Starting at the line that contains "Image resolution: width=854" and going through the end of the items, rewrite each line as a string in a JSON list, one string per line, skipping blank lines and leaving out the pictures.

***** Data under study

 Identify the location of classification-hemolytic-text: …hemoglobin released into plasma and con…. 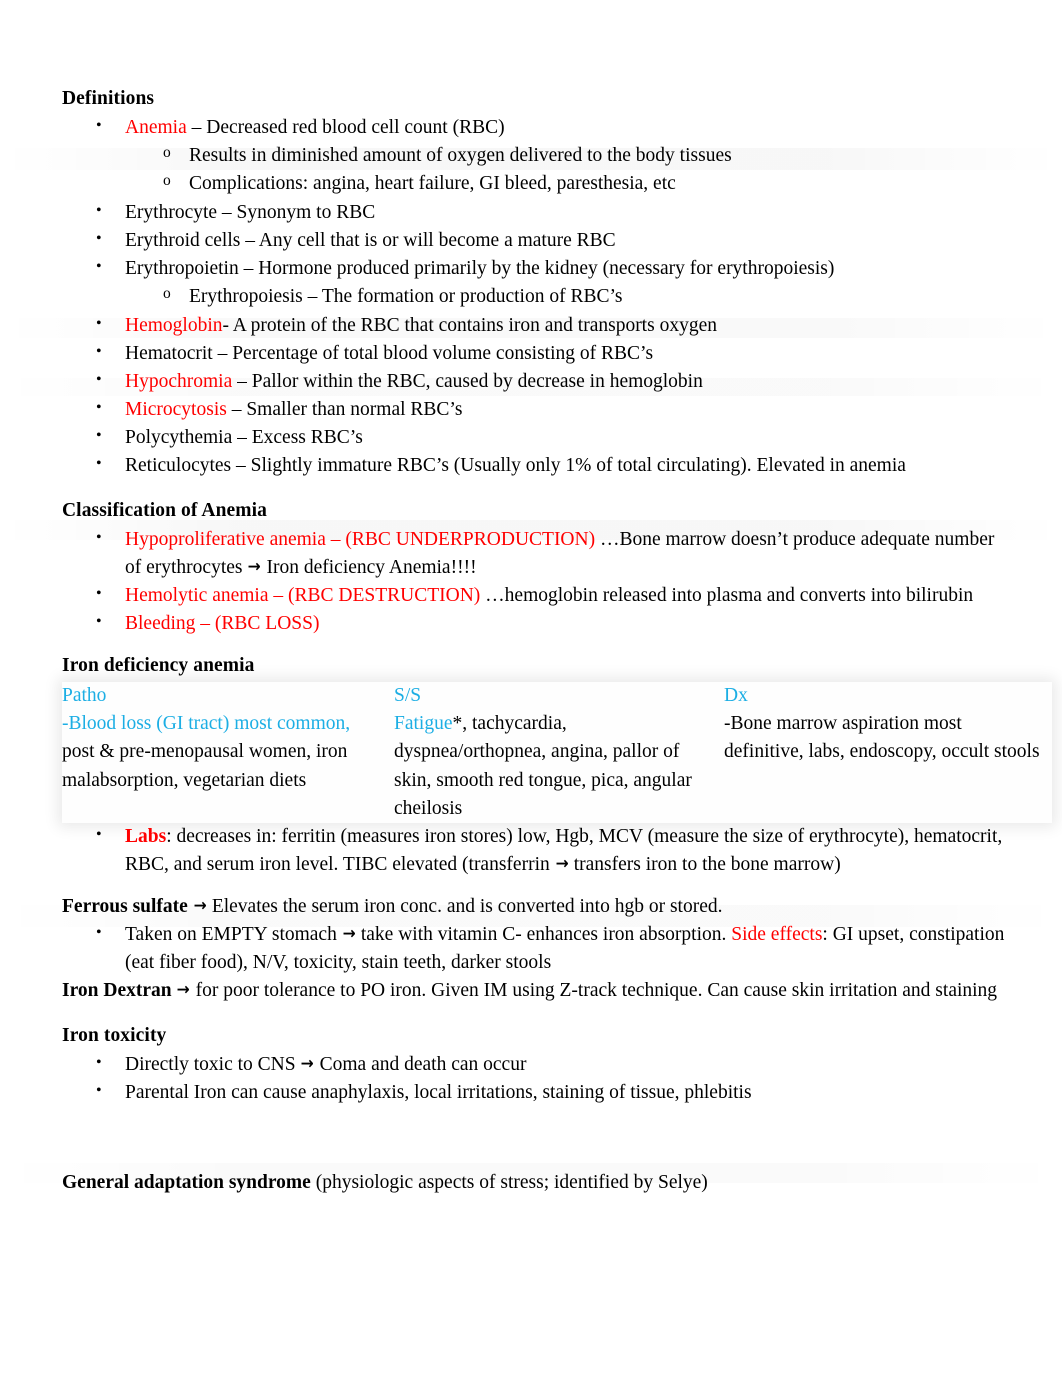
(727, 596).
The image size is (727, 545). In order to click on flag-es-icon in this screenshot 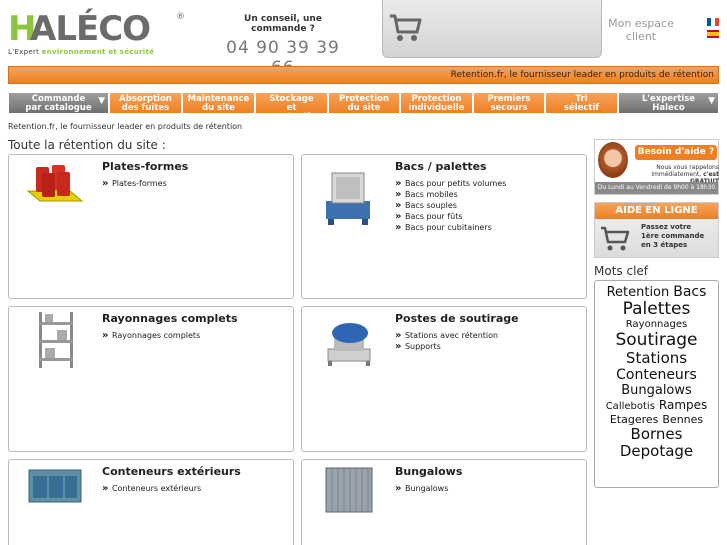, I will do `click(713, 34)`.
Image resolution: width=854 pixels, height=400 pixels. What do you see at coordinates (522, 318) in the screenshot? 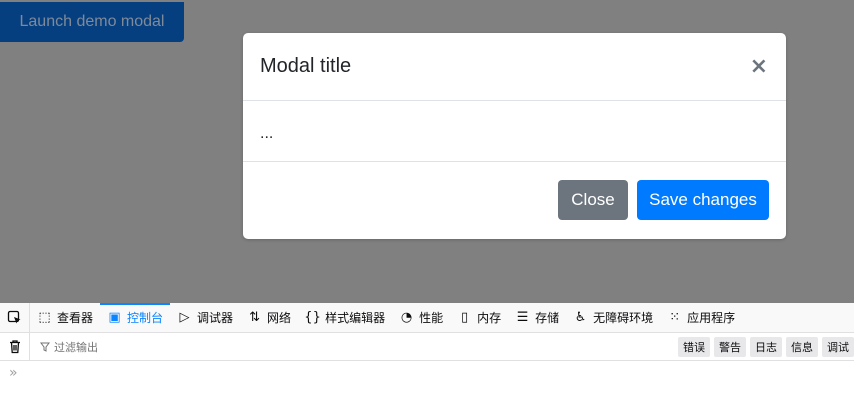
I see `storage-icon: ☰` at bounding box center [522, 318].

**********

* Exercise result
[
  "Image resolution: width=854 pixels, height=400 pixels. What do you see at coordinates (522, 318) in the screenshot? ",
  "I see `storage-icon: ☰` at bounding box center [522, 318]."
]